WHAT YOU HAVE TO DO: Reproduce the lines below word for word, from the line containing "This screenshot has width=709, height=341." through the final line, including both. Leave the pictures out.

** Start of INPUT RECORDS **

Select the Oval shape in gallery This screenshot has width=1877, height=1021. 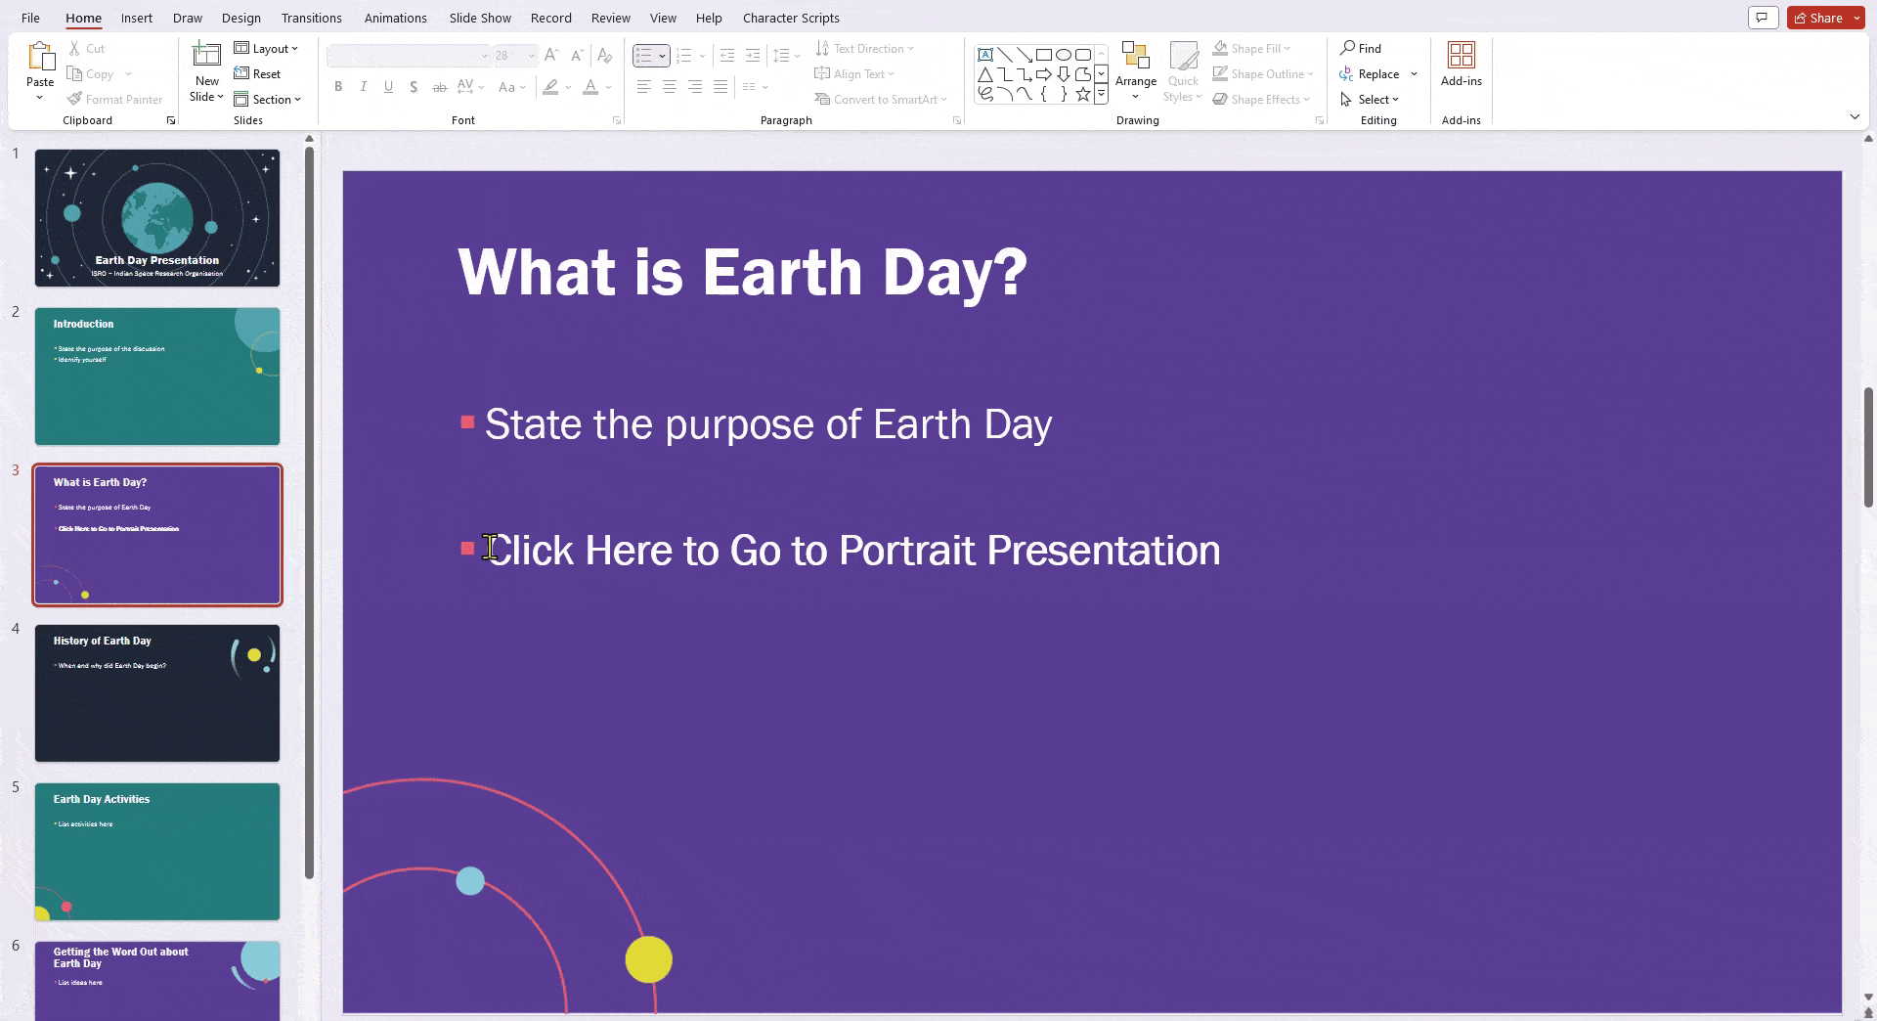(1063, 55)
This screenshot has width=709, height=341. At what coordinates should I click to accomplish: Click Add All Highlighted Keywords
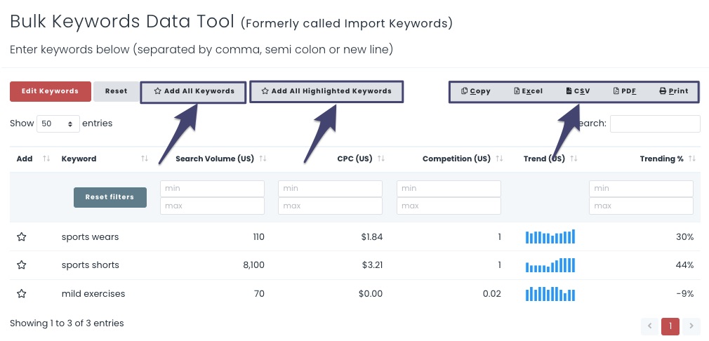326,91
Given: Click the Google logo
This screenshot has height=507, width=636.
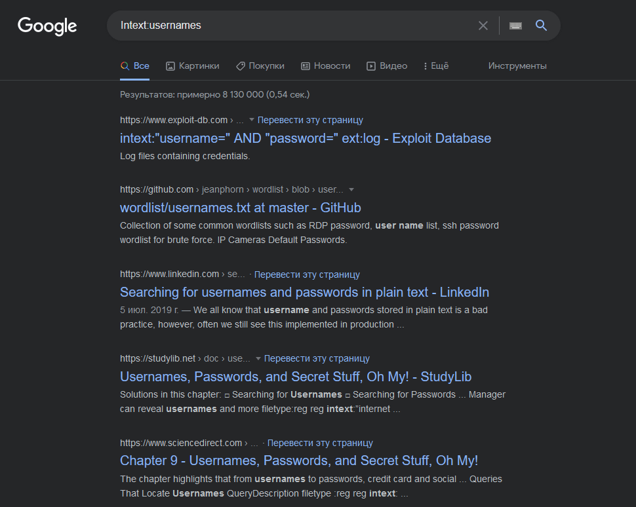Looking at the screenshot, I should (47, 26).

** End of INPUT RECORDS **

RESULT:
This screenshot has width=709, height=341. At what coordinates should I click to accomplish: Click Add All Highlighted Keywords
326,91
Given: Click the Google logo
This screenshot has height=507, width=636.
Looking at the screenshot, I should (47, 26).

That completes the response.